── LISTED RECORDS ──

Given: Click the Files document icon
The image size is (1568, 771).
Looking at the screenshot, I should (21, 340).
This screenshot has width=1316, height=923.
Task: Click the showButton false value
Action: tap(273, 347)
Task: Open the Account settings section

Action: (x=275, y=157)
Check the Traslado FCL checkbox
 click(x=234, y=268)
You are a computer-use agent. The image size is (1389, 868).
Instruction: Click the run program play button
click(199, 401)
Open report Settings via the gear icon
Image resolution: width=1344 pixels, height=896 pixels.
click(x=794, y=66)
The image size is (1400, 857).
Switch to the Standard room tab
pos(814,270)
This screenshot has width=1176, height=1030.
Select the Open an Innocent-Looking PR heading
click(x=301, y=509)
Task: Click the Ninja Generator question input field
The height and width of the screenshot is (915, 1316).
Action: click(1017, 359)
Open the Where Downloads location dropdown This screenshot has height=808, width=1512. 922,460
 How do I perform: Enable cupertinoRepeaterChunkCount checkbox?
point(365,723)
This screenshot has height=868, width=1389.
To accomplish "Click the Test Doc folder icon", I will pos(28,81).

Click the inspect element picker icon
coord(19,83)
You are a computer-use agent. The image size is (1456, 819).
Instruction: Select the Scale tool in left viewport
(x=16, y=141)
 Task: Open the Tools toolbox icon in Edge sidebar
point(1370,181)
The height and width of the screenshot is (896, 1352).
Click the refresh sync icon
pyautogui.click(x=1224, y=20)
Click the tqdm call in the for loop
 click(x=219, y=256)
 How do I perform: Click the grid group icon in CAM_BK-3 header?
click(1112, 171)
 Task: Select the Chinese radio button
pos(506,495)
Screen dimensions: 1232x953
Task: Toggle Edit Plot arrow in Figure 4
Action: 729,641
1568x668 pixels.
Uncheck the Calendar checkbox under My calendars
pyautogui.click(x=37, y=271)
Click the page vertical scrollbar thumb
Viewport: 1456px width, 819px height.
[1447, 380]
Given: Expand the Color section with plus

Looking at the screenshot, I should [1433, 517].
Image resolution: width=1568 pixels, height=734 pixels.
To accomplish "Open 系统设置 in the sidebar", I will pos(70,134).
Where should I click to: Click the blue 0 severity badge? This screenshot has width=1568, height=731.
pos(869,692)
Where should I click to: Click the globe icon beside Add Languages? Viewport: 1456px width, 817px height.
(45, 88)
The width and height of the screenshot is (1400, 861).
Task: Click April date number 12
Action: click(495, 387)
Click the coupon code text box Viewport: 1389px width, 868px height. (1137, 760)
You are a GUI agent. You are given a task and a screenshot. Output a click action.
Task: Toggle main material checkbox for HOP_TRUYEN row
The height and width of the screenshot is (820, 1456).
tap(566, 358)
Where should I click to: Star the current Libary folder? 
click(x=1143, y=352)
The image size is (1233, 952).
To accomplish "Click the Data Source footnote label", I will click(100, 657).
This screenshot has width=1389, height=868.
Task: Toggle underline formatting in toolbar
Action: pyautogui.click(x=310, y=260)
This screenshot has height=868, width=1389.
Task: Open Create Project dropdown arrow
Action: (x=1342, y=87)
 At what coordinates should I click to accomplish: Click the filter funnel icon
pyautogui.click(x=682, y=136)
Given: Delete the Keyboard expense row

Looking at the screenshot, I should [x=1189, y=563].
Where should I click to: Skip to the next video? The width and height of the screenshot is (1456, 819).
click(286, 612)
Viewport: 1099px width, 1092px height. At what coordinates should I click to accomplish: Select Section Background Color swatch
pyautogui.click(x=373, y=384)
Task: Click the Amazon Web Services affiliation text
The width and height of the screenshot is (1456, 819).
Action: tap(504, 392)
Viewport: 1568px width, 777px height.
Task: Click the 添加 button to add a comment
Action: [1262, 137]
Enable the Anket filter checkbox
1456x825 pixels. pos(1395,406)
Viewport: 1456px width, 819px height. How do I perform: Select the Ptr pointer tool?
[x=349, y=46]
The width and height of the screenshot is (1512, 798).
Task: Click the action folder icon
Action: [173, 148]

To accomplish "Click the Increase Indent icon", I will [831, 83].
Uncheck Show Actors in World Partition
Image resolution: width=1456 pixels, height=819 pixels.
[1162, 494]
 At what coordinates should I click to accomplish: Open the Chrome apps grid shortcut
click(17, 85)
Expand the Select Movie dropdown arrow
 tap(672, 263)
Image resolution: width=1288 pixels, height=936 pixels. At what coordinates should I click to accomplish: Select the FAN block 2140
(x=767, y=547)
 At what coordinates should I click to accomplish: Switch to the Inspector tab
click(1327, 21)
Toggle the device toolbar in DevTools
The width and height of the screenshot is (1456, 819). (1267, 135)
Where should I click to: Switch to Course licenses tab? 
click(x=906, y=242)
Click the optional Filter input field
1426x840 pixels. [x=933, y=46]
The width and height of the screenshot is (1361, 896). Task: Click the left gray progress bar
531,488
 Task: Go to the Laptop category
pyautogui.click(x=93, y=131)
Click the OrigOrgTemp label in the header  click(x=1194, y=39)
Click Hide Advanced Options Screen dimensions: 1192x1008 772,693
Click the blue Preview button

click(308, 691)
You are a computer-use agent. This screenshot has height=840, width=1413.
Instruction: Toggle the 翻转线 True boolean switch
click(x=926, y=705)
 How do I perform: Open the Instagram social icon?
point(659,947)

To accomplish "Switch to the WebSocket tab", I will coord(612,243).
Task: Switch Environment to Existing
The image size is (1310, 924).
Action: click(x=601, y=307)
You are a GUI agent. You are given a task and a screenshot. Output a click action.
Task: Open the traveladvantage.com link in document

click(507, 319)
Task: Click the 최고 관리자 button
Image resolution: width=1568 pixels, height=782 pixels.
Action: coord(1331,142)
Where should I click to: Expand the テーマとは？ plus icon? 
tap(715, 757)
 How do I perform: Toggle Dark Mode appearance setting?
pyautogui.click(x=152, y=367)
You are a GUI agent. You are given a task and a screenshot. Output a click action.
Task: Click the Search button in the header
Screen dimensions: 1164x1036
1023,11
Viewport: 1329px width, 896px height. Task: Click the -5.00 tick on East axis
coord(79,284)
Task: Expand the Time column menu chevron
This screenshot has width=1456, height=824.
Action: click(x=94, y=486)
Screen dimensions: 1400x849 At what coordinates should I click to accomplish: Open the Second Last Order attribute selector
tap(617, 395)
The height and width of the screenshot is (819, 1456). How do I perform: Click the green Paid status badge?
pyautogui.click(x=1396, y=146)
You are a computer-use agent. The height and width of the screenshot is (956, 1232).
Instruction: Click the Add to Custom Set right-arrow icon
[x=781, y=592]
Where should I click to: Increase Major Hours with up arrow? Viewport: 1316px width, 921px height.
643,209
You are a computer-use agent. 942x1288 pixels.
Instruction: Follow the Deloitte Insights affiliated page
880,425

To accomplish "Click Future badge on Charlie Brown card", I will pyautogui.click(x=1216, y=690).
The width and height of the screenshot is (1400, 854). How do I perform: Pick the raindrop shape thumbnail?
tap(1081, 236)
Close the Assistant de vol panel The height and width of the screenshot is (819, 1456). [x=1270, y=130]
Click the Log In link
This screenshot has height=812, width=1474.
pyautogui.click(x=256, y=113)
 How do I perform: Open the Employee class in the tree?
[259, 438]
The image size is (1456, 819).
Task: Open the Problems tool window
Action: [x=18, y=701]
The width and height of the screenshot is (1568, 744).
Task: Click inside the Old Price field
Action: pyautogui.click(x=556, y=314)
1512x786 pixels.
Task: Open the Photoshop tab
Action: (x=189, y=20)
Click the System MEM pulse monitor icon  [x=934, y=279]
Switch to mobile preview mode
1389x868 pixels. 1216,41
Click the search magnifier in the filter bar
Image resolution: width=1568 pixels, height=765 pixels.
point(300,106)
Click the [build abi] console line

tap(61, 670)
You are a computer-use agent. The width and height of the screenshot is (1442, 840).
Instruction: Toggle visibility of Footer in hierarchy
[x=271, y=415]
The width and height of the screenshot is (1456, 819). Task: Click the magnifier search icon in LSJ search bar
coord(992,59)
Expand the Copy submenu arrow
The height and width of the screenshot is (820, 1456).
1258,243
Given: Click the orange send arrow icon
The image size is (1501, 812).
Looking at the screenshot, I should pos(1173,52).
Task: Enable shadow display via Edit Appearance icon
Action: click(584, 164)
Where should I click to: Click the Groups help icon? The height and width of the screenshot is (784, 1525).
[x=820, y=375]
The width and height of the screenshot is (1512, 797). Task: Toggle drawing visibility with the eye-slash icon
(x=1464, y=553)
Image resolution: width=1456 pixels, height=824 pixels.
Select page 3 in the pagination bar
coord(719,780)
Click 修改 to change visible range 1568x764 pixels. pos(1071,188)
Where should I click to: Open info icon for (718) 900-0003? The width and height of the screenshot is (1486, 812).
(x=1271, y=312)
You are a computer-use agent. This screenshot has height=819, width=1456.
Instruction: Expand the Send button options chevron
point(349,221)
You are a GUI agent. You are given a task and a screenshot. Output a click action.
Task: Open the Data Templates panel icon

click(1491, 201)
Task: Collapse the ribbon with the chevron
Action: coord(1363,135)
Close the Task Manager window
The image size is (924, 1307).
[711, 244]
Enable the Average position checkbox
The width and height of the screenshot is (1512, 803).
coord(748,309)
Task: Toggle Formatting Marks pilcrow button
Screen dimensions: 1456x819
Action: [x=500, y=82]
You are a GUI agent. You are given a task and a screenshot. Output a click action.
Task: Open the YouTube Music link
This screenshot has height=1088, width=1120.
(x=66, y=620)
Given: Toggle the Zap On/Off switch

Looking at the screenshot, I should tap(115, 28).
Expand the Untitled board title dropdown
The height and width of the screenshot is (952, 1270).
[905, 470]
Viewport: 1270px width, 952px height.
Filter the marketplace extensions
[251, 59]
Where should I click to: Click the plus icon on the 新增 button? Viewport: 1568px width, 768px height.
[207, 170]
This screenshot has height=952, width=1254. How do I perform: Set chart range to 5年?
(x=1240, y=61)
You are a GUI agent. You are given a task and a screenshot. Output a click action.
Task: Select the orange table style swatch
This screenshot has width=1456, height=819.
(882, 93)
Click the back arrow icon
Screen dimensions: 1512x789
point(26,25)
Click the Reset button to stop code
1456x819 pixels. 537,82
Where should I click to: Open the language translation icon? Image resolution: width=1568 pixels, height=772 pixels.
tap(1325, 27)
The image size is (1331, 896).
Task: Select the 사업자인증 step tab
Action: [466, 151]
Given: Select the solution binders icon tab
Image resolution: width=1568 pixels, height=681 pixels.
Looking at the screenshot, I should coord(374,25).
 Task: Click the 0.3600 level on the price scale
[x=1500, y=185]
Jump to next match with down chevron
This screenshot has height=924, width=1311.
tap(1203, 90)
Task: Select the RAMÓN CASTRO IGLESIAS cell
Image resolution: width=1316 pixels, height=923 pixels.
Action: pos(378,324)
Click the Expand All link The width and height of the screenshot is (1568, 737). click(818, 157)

───

EXERCISE OBJECTIVE: Output only an exact transcription of the lines above from the one with "Click the Log In link" up to and including the one with "Click the System".

TASK SOLUTION:
Click the Log In link
This screenshot has height=812, width=1474.
pyautogui.click(x=256, y=113)
 How do I perform: Open the Employee class in the tree?
[259, 438]
The image size is (1456, 819).
Task: Open the Problems tool window
Action: [x=18, y=701]
The width and height of the screenshot is (1568, 744).
Task: Click inside the Old Price field
Action: pyautogui.click(x=556, y=314)
1512x786 pixels.
Task: Open the Photoshop tab
Action: (x=189, y=20)
Click the System MEM pulse monitor icon  [x=934, y=279]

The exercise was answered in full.